→ Task details:
Each entry that appears below should be restated exactly as it is.

Supplied material Block Start

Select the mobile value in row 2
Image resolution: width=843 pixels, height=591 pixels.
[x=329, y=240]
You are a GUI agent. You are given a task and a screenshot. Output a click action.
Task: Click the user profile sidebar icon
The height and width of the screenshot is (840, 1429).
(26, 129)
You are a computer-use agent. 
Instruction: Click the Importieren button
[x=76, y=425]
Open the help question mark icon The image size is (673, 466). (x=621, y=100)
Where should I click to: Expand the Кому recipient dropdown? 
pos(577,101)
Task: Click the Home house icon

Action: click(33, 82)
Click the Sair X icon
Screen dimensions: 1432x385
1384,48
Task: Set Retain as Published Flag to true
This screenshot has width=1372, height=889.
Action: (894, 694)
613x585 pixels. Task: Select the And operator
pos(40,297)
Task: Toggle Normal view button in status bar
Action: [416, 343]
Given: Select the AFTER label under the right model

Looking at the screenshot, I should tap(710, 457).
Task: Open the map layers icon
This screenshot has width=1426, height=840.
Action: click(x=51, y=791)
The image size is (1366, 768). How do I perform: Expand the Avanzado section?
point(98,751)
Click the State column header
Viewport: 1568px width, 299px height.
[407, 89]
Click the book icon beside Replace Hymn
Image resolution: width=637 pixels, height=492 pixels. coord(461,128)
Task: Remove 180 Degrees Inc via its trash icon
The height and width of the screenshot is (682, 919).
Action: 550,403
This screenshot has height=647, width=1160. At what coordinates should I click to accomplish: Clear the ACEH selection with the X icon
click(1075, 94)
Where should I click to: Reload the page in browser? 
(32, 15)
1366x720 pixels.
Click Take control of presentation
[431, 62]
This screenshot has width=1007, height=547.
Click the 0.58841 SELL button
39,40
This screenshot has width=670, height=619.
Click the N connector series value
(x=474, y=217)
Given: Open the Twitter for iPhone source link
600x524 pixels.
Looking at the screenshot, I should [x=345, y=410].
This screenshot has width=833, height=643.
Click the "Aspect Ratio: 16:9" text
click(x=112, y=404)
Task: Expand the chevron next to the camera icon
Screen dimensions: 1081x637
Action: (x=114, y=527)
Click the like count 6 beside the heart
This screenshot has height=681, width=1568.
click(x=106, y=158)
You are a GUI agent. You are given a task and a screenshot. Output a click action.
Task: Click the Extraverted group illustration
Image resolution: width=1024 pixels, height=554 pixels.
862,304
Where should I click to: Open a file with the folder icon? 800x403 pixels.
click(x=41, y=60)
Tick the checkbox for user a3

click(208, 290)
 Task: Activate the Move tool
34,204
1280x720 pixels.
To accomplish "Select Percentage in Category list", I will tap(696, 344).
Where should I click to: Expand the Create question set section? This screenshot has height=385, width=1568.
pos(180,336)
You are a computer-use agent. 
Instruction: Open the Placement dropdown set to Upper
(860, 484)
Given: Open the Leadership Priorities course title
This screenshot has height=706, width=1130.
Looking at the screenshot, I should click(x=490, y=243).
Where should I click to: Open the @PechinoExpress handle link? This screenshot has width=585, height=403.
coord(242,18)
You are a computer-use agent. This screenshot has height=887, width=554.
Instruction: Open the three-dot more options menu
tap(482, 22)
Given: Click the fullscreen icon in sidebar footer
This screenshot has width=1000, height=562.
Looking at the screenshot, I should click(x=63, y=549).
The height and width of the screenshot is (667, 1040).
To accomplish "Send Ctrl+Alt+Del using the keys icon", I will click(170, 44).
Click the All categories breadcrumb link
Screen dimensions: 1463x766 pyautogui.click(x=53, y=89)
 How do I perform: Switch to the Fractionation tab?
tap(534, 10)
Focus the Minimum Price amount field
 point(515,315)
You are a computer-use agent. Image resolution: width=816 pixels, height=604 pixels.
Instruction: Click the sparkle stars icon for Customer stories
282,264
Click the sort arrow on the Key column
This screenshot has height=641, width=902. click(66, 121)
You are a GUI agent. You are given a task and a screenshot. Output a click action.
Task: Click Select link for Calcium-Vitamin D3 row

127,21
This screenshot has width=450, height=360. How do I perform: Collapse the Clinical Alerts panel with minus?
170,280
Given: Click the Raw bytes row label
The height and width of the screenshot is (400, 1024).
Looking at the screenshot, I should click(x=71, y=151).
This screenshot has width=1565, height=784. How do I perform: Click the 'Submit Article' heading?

Supplied material Block End

→ Solution to the problem:
Select the mobile value in row 2
Image resolution: width=843 pixels, height=591 pixels.
[x=329, y=240]
You are a GUI agent. You are given a task and a screenshot. Output a click action.
Task: Click the user profile sidebar icon
The height and width of the screenshot is (840, 1429).
(26, 129)
You are a computer-use agent. 
Instruction: Click the Importieren button
[x=76, y=425]
Open the help question mark icon The image size is (673, 466). (x=621, y=100)
Where should I click to: Expand the Кому recipient dropdown? 
pos(577,101)
Task: Click the Home house icon

Action: click(33, 82)
Click the Sair X icon
Screen dimensions: 1432x385
1384,48
Task: Set Retain as Published Flag to true
This screenshot has width=1372, height=889.
Action: (894, 694)
613x585 pixels. Task: Select the And operator
pos(40,297)
Task: Toggle Normal view button in status bar
Action: [416, 343]
Given: Select the AFTER label under the right model

Looking at the screenshot, I should tap(710, 457).
Task: Open the map layers icon
This screenshot has width=1426, height=840.
Action: click(x=51, y=791)
The image size is (1366, 768). How do I perform: Expand the Avanzado section?
point(98,751)
Click the State column header
Viewport: 1568px width, 299px height.
[407, 89]
Click the book icon beside Replace Hymn
Image resolution: width=637 pixels, height=492 pixels. coord(461,128)
Task: Remove 180 Degrees Inc via its trash icon
The height and width of the screenshot is (682, 919).
Action: 550,403
This screenshot has height=647, width=1160. At what coordinates should I click to accomplish: Clear the ACEH selection with the X icon
click(1075, 94)
Where should I click to: Reload the page in browser? 
(32, 15)
1366x720 pixels.
Click Take control of presentation
[431, 62]
This screenshot has width=1007, height=547.
Click the 0.58841 SELL button
39,40
This screenshot has width=670, height=619.
Click the N connector series value
(x=474, y=217)
Given: Open the Twitter for iPhone source link
600x524 pixels.
Looking at the screenshot, I should [x=345, y=410].
This screenshot has width=833, height=643.
Click the "Aspect Ratio: 16:9" text
click(x=112, y=404)
Task: Expand the chevron next to the camera icon
Screen dimensions: 1081x637
Action: (x=114, y=527)
Click the like count 6 beside the heart
This screenshot has height=681, width=1568.
click(x=106, y=158)
You are a GUI agent. You are given a task and a screenshot. Output a click action.
Task: Click the Extraverted group illustration
Image resolution: width=1024 pixels, height=554 pixels.
862,304
Where should I click to: Open a file with the folder icon? 800x403 pixels.
click(x=41, y=60)
Tick the checkbox for user a3

click(208, 290)
 Task: Activate the Move tool
34,204
1280x720 pixels.
To accomplish "Select Percentage in Category list", I will tap(696, 344).
Where should I click to: Expand the Create question set section? This screenshot has height=385, width=1568.
pos(180,336)
You are a computer-use agent. 
Instruction: Open the Placement dropdown set to Upper
(860, 484)
Given: Open the Leadership Priorities course title
This screenshot has height=706, width=1130.
Looking at the screenshot, I should click(x=490, y=243).
Where should I click to: Open the @PechinoExpress handle link? This screenshot has width=585, height=403.
coord(242,18)
You are a computer-use agent. This screenshot has height=887, width=554.
Instruction: Open the three-dot more options menu
tap(482, 22)
Given: Click the fullscreen icon in sidebar footer
This screenshot has width=1000, height=562.
Looking at the screenshot, I should click(x=63, y=549).
The height and width of the screenshot is (667, 1040).
To accomplish "Send Ctrl+Alt+Del using the keys icon", I will click(170, 44).
Click the All categories breadcrumb link
Screen dimensions: 1463x766 pyautogui.click(x=53, y=89)
 How do I perform: Switch to the Fractionation tab?
tap(534, 10)
Focus the Minimum Price amount field
 point(515,315)
You are a computer-use agent. Image resolution: width=816 pixels, height=604 pixels.
Instruction: Click the sparkle stars icon for Customer stories
282,264
Click the sort arrow on the Key column
This screenshot has height=641, width=902. click(66, 121)
You are a GUI agent. You are given a task and a screenshot. Output a click action.
Task: Click Select link for Calcium-Vitamin D3 row

127,21
This screenshot has width=450, height=360. How do I perform: Collapse the Clinical Alerts panel with minus?
170,280
Given: Click the Raw bytes row label
The height and width of the screenshot is (400, 1024).
Looking at the screenshot, I should click(x=71, y=151).
This screenshot has width=1565, height=784. How do I perform: Click the 'Submit Article' heading?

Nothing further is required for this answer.